I began to feel a profound sense of compassion for myself … and then I began to feel a deep compassion for him, as well. Not the “deliberate” compassion I’d always strived for, before, that I would choose to feel instead of feeling angry or judging.

This was a compassion that I didn’t expect or choose; it arose spontaneously from within me and opened my heart wide. It completely altered my experience of what was happening. I still heard his comments, I still felt the sense of disruption, loss, and frustration that had been there, concealed beneath my more reactive thoughts and feelings. But none of it really bothered me any more; suddenly it wasn’t that big a deal.

Then as I continued with my practice I noticed that the frustration had disappeared, and the disruption and loss wasn’t so uncomfortable. I discovered I could simply, effortlessly Be With it all … without judgment towards either myself or him.

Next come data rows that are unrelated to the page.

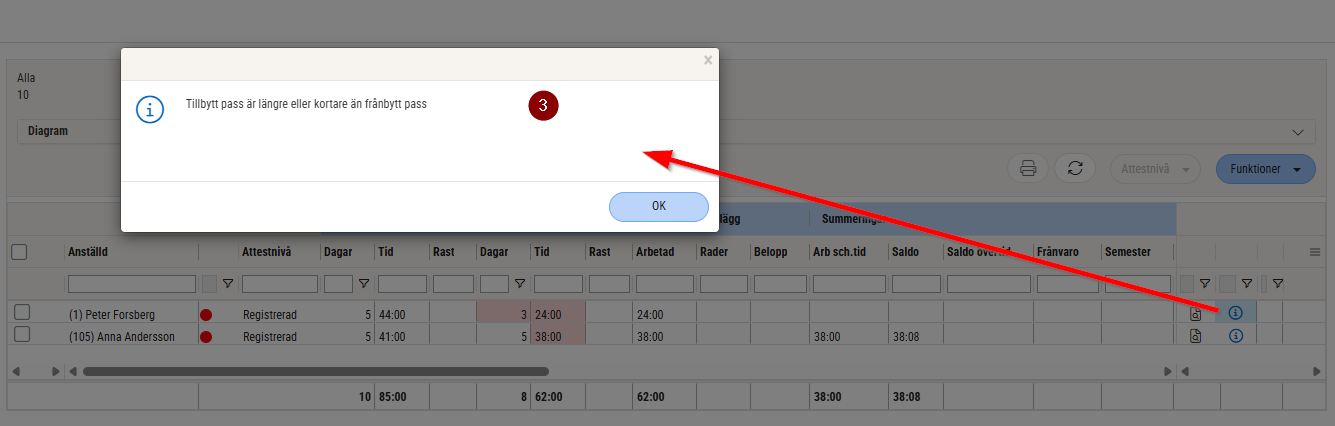Click the red status dot for Peter Forsberg

point(206,314)
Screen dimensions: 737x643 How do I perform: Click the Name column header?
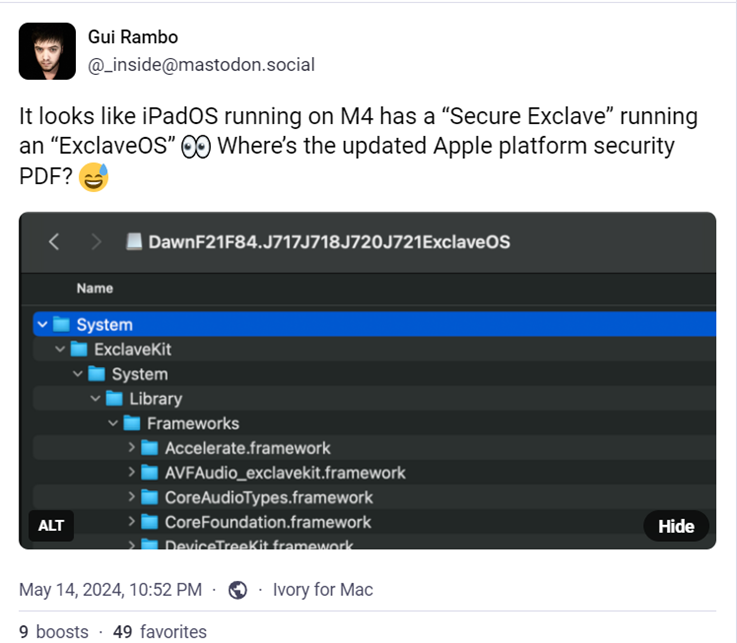coord(95,288)
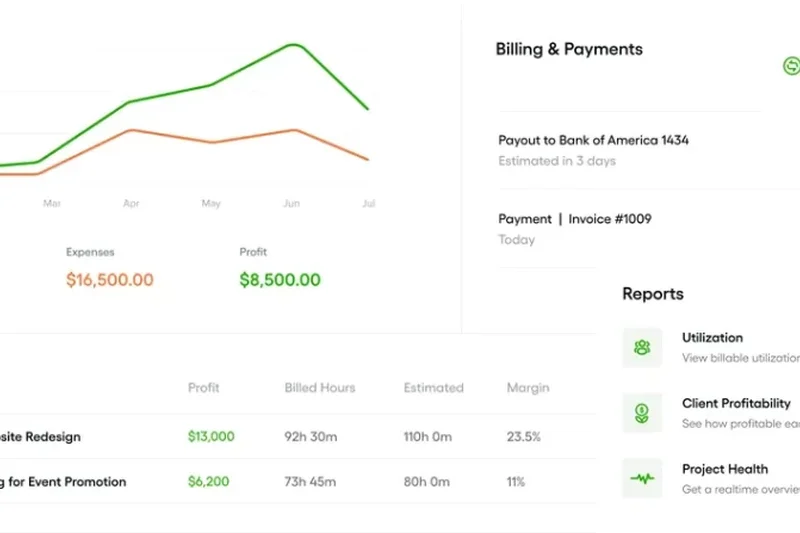Screen dimensions: 800x533
Task: Click the Estimated column header
Action: 433,387
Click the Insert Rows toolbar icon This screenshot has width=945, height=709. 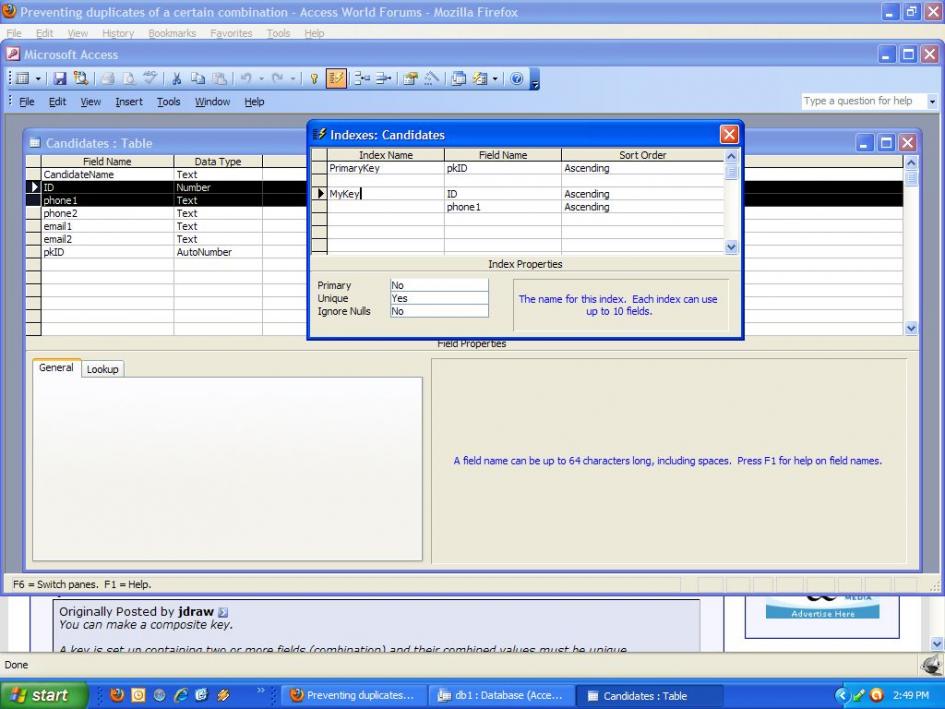coord(363,78)
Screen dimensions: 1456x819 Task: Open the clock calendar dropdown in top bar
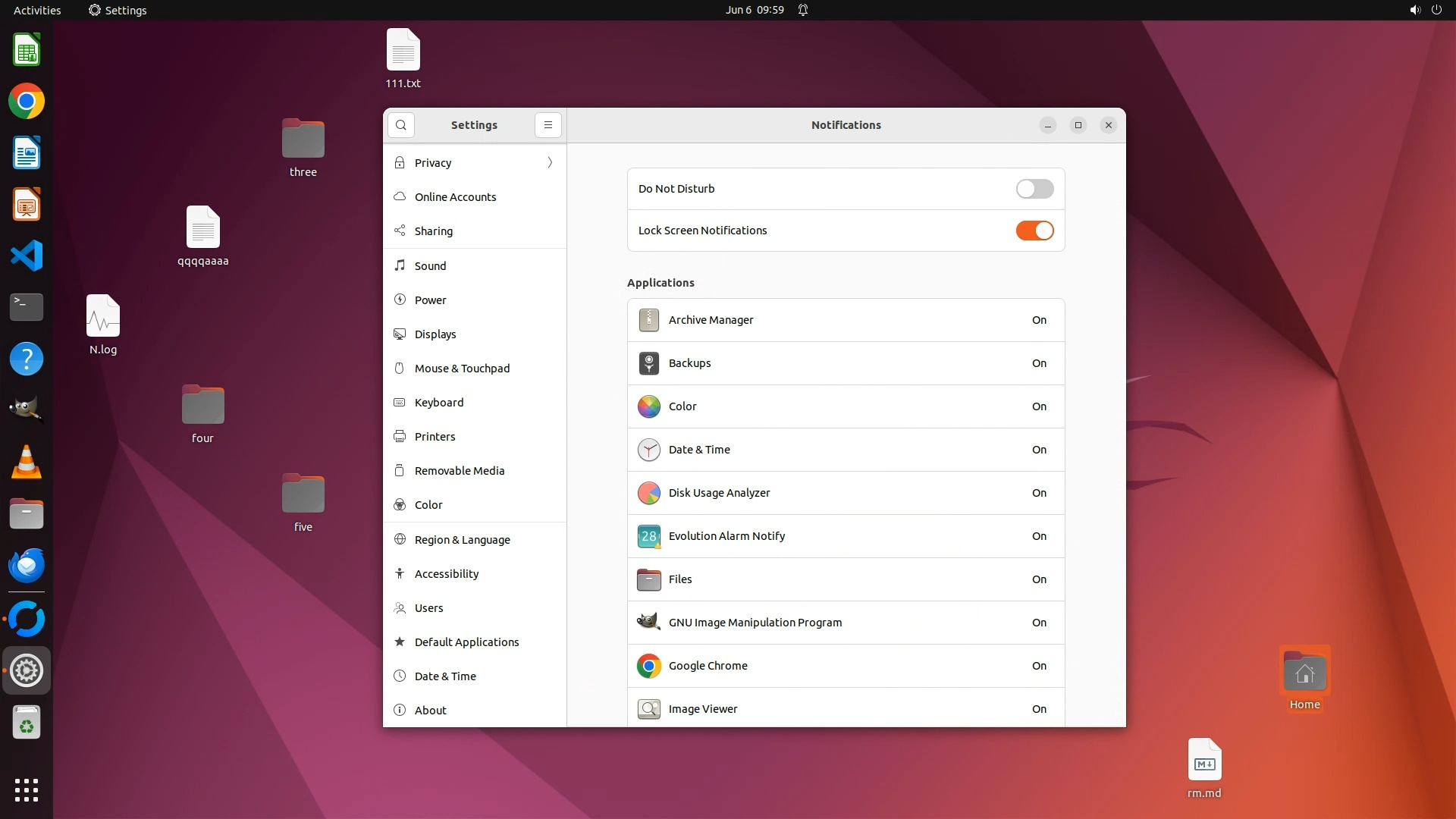(754, 10)
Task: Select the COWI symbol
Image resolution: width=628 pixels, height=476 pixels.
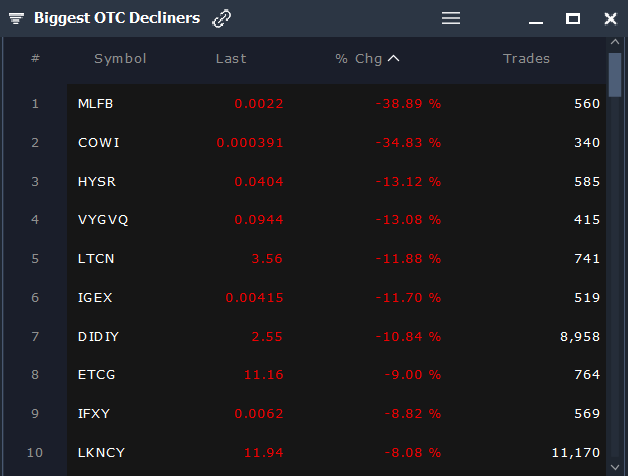Action: click(x=98, y=142)
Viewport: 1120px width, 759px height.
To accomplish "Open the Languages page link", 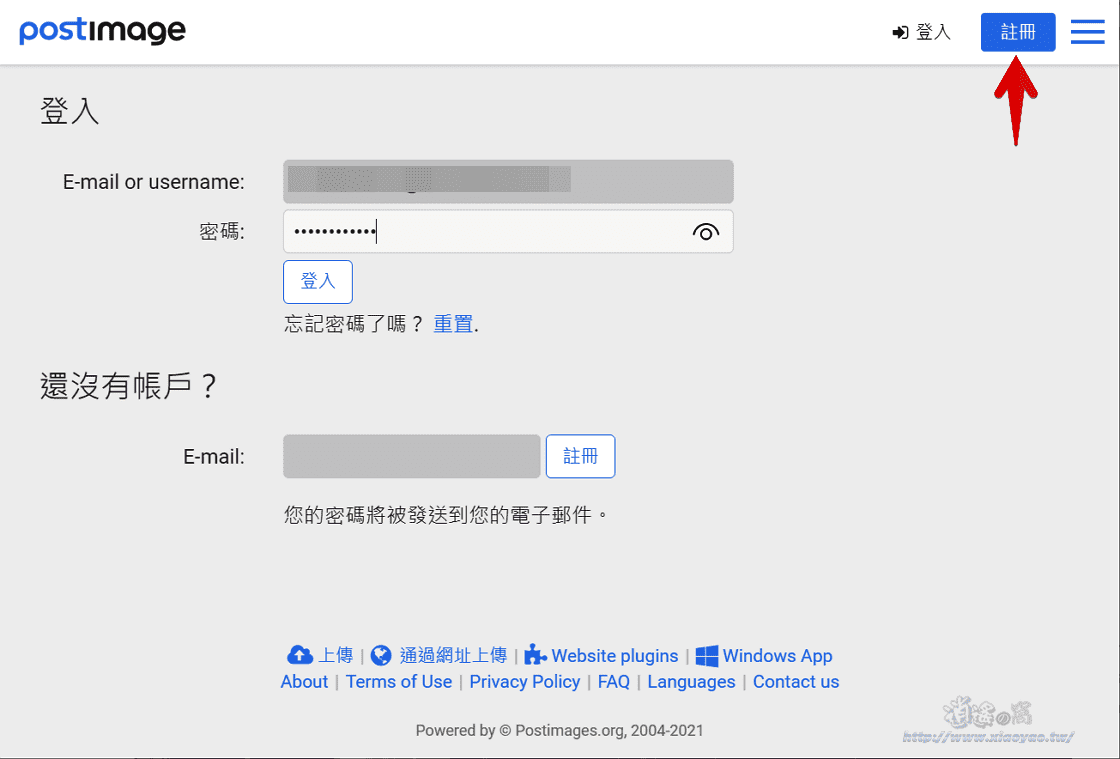I will click(691, 681).
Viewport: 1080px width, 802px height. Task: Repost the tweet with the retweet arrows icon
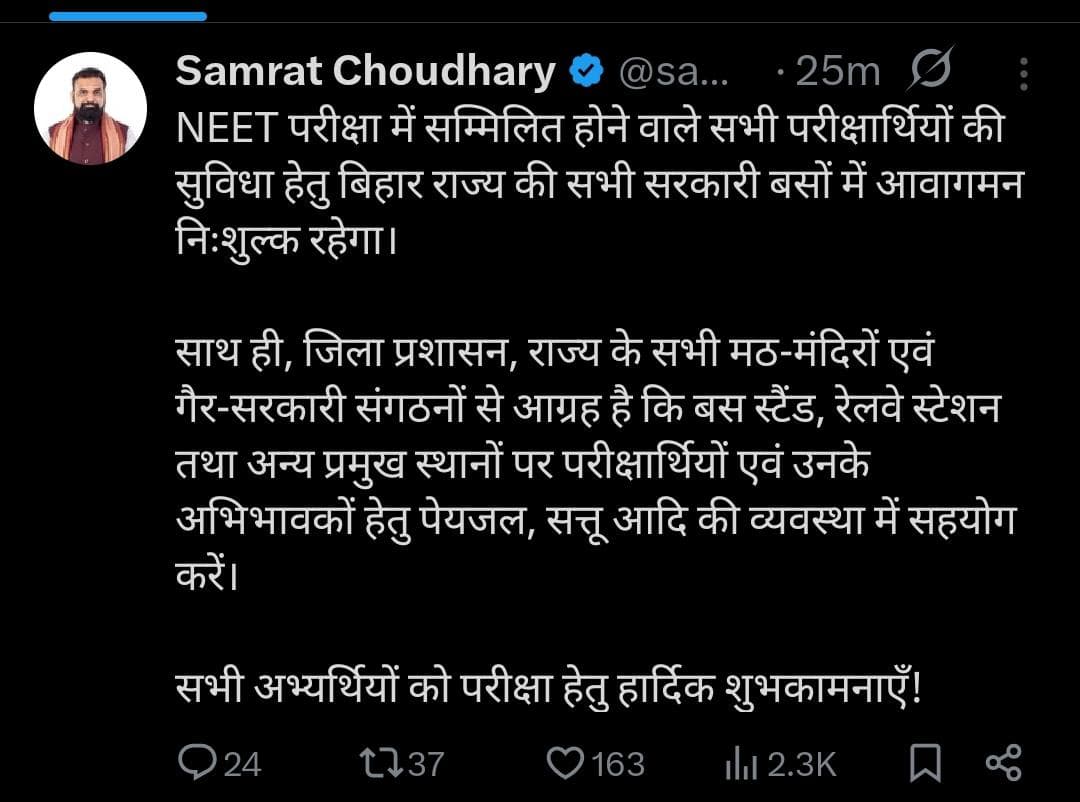coord(382,763)
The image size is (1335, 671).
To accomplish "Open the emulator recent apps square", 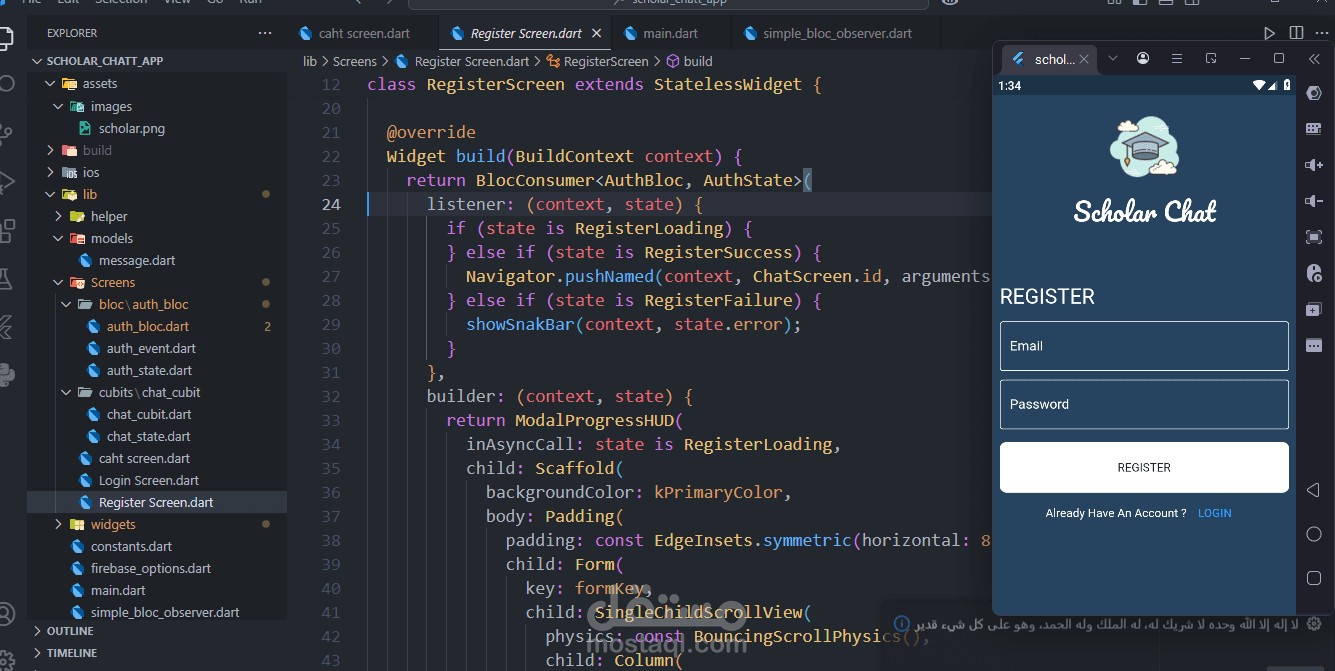I will tap(1314, 578).
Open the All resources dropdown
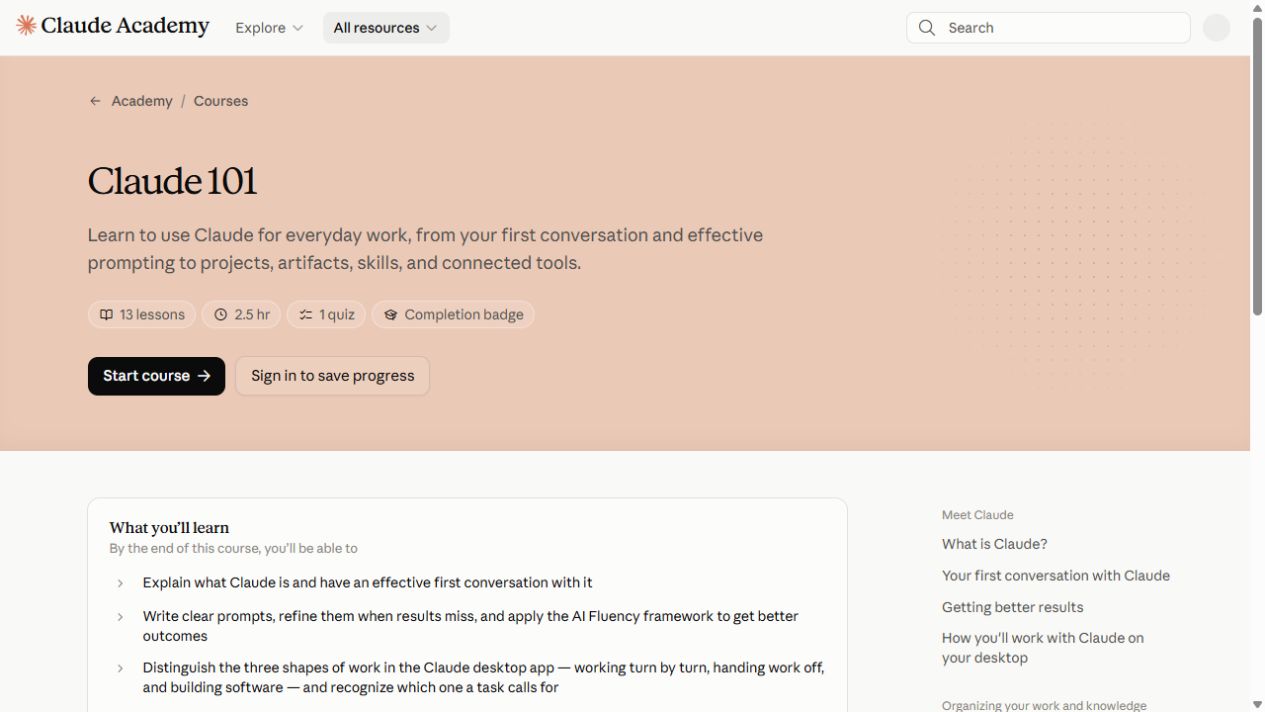 386,28
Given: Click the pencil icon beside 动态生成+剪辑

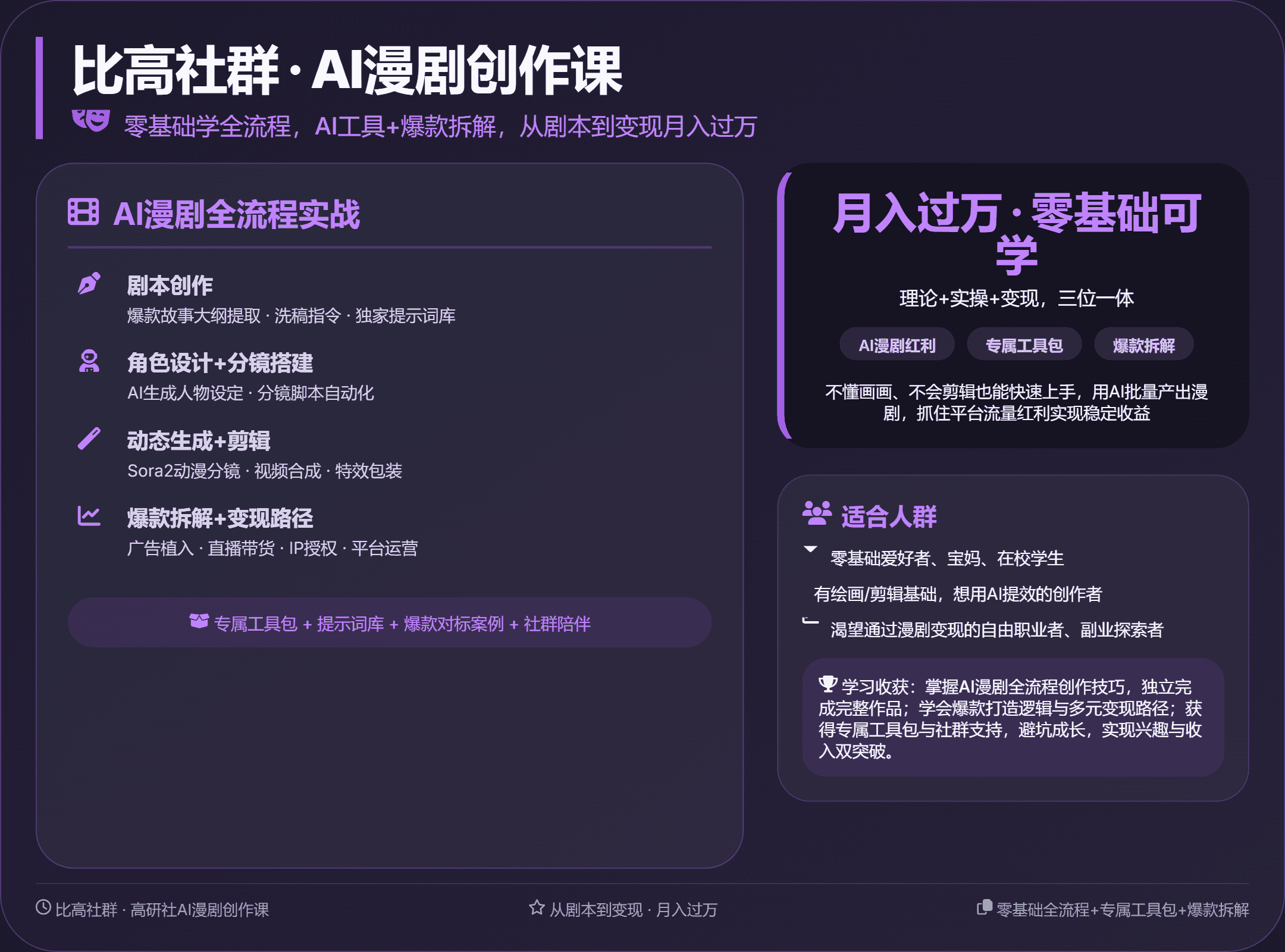Looking at the screenshot, I should [x=89, y=439].
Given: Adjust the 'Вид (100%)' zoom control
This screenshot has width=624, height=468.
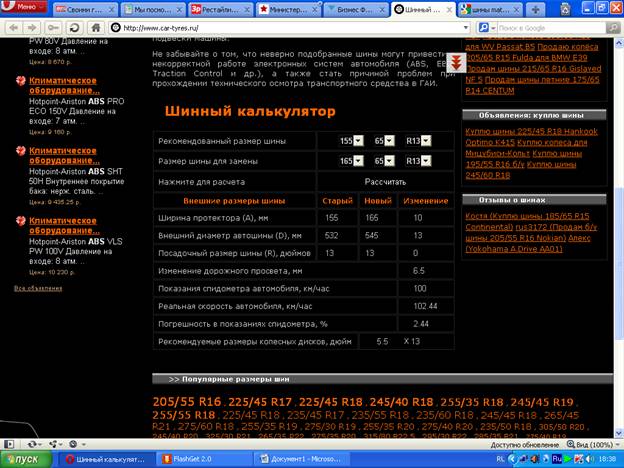Looking at the screenshot, I should tap(588, 445).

This experience changed my life. I’d been offering that other “chosen, deliberate” compassion to others since I was a child; I’d thought it was the only kind of compassion there was. Suddenly I felt an unspeakably beautiful, transformational compassion … and it had arisen out of my “letting myself be a jerk” — allowing myself to feel, acknowledge, and respect my own dislike for what someone else was doing.

I realized then that, as well-intentioned as my “chosen, deliberate” compassion had been, in a terribly important way it had been incomplete and even destructive … because I had excluded MYSELF from it.

Paradoxically, a great deal of our judgment of others is created from not having compassion for ourselves.

Now when I notice myself judging, I check in with myself: What don’t I like, that I’m not giving myself permission to dislike? Where am I leaving myself out of my compassion and consideration? Is there something I need to do differently in order to respect, honor, and care for my own well-being? What am I afraid I might lose if I speak up, and is that something I need to be willing to risk losing, for the sake of my own well-being?

I notice when I ask myself these questions, I feel empowered to care well for myself. And as I feel this empowerment and make authentic choices that genuinely support my well-being, my judgments fall away, my heart opens, and I become more present and available to myself, to Life, and to others in a way that feels deeply beautiful to me.

Compassionate Noticing has given me the capacity to simply FEEL and NOTICE my experience without having to figure out, fix, change, avoid, or stop having it. I notice that the more I practice this kind of mindfulness, the more of this “spontaneous compassion” I feel for myself and others, the less I judge and react, and the more I’m able to stay connected to and honor — in the moment — what’s true for me.  Because of all this, I’m more able to Be and create what I value and delight in most, in this world.

And to think the doorway to all this was giving myself permission to “be a jerk” and dislike what someone else was doing.

What an amazing Life this is.

Blessings on us all,

Thriving Life


1Compassionate Noticing (CN) is a type of presence practice or mindfulness meditation that includes elements that have been proven to rewire the brain in positive ways, including helping to heal trauma:  noticing present-moment experience, and processing painful experiences within an empathic, resonant group field. CN has been an absolutely essential healing resource in my life, and is the primary source of my capacity to remain present in the midst of my own reactivity. I’m forever grateful to my dear friend Eric Sucher for creating and sharing the Compasionate Noticing process with me.